Après des années de rancœur sur les différents fronts de rivalité géopolitique, les EAU ont commencé à renouer avec Téhéran en 2019, au moment où la sortie de Washington du pacte nucléaire avec l’Iran, le JCPOA, avait entraîné plusieurs tensions dans la région. Et les Pasdaran en avaient profité pour mener à bien leur programme de déstabilisation, notamment en menant des attaques dans les eaux du Golfe, les sites énergétiques saoudiens se retrouvant sous les missiles que les Iraniens fournissent aux rebelles yéménites Houthis, qui ont plus tard frappé les Emirats.

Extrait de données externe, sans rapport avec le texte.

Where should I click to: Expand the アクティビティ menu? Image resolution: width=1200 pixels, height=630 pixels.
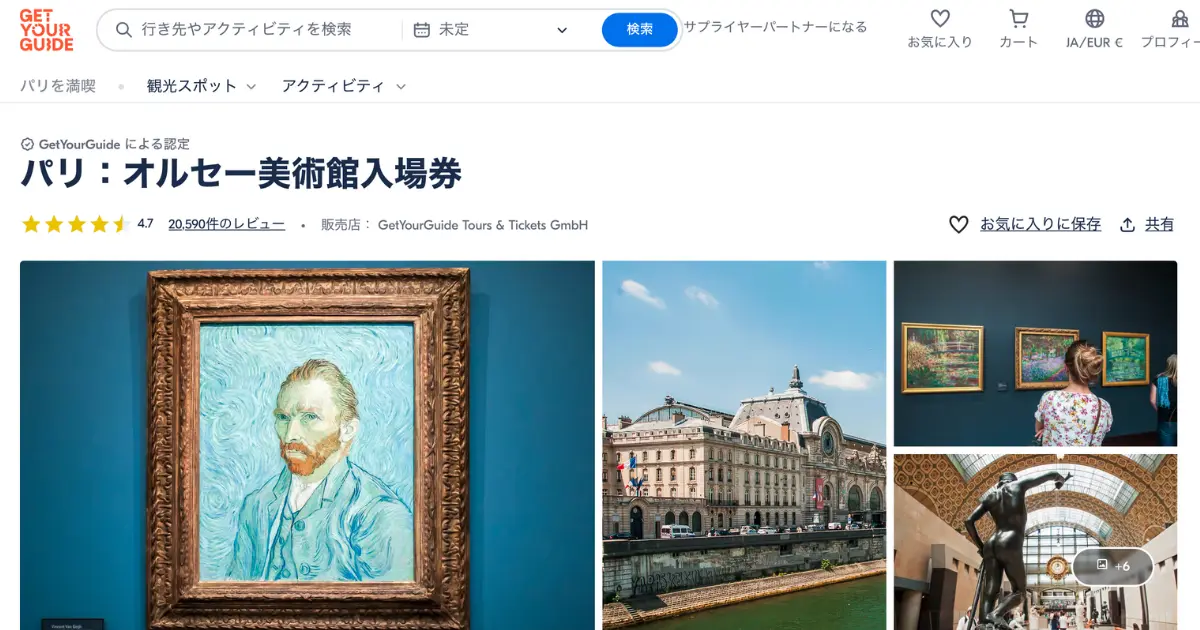(x=344, y=86)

En ce moment, pour ben Zayed, ce climat chaotique, précaire et instable modifie profondément les intérêts stratégiques qu’il planifie. Les Emirats visent à consolider leur position de hub financier mondial, à pousser les activités économiques dans le monde du transport international et de la logistique, et à devenir un centre touristique mondial. Trois objectifs stratégiques qui garantissent une différenciation future du monde pétrolier et gazier, mais qui sont inconciliables avec un cadre déstabilisé, et l’implication d’Abou Dhabi dans cette déstabilisation. En outre, l’émirat de Dubaï – le centre du projet mondial de divertissement de l’émirat – a longtemps été l’un des principaux liens de l’Iran avec le monde extérieur.

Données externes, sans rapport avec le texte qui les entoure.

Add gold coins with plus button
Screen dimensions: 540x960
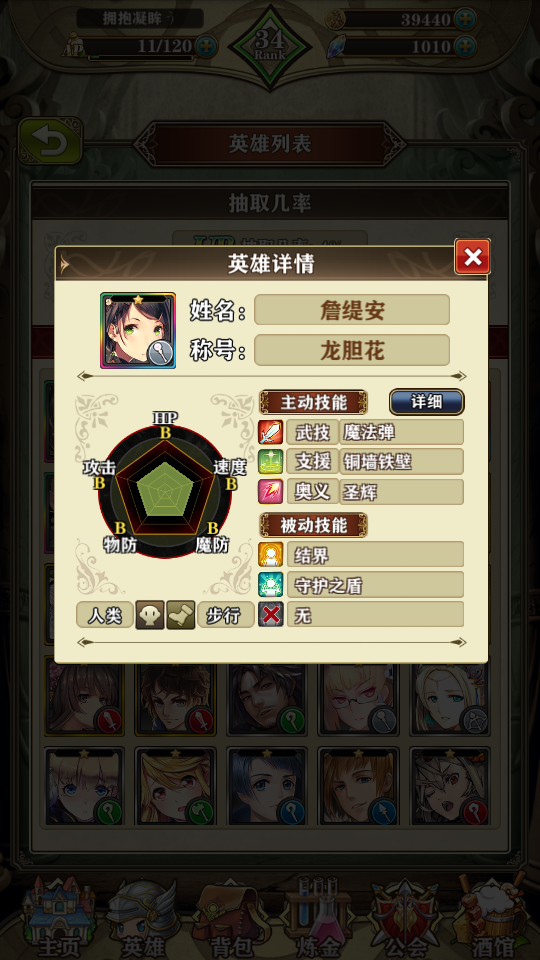pyautogui.click(x=465, y=18)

Dans le cadre de cette détente pragmatique, les Emirats ont renoué un dialogue tactique avec la Turquie et le Qatar, rivaux internes au sein du monde sunnite. L’année dernière, l’Arabie saoudite, puissance musulmane sunnite (portée par des intérêts similaires et en partie contrainte par le choix des Emirats, principal partenaire régional de Riyad) a entamé le processus d’une amélioration des liens avec l’Iran. Il y a eu jusqu’à présent cinq séries de pourparlers directs, tous à Bagdad. Cette dynamique est plus complexe que celle avec les Emirats pour ce que représentent les deux pays, pôles du sunnisme et du chiisme.

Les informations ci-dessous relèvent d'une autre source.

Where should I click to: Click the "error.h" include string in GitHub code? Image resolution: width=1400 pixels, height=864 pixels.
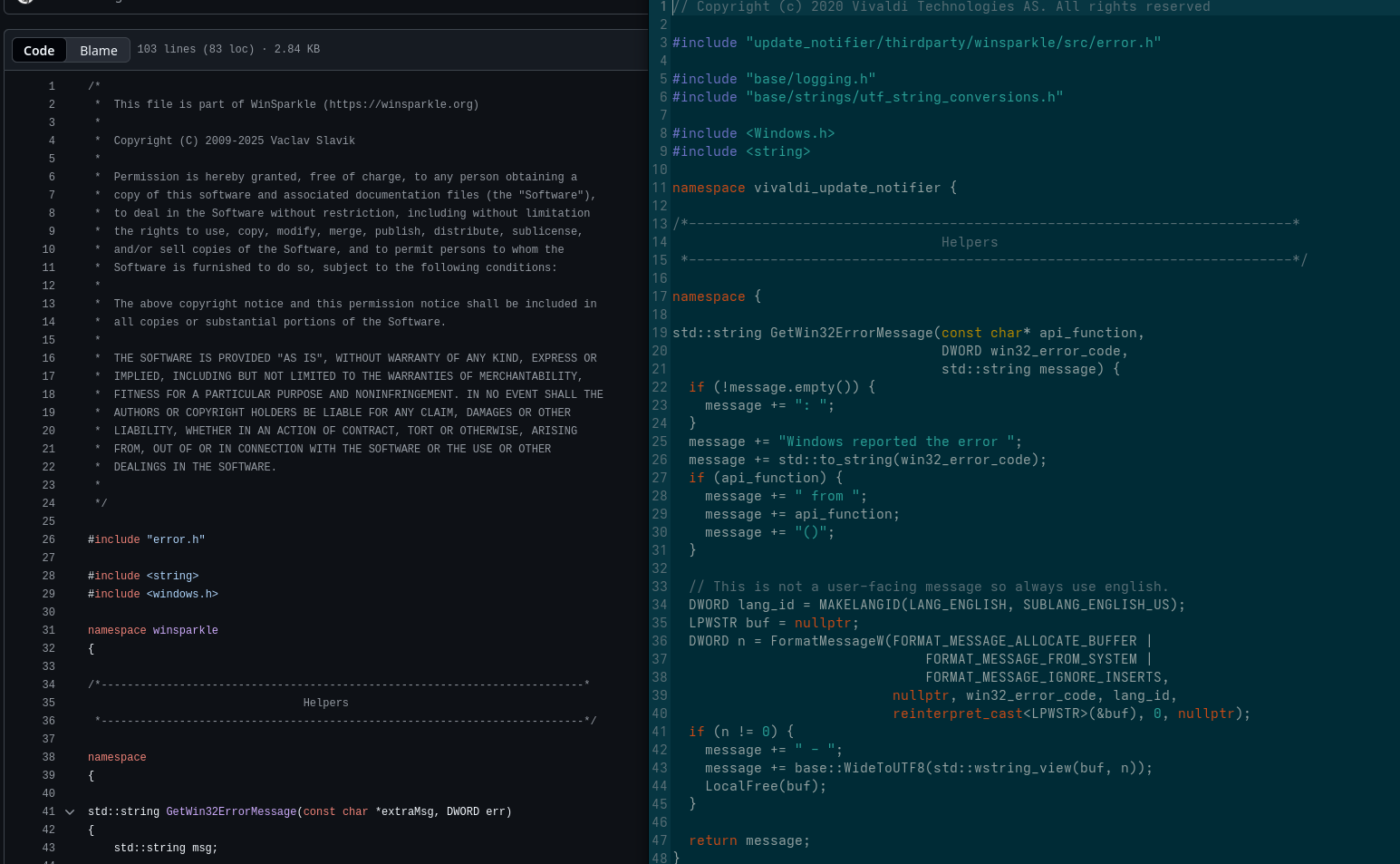coord(176,539)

Tout cela se passe alors que les pays du Golfe observent les efforts de l’Union européenne (et des États-Unis, de la Russie et de la Chine) pour relancer le JCPOA, qu’ils jugent défectueux pour ne pas avoir abordé le programme de missiles iraniens et les activités d’influence régionale par le biais de partis/milices sans scrupules, dirigées par les Pasdaran. Face à un nouvel accord, le «Nuke Deal» (l’accord nucléaire), le choix de la voie du dialogue est considéré comme une voie à suivre face à la dynamique de force majeure.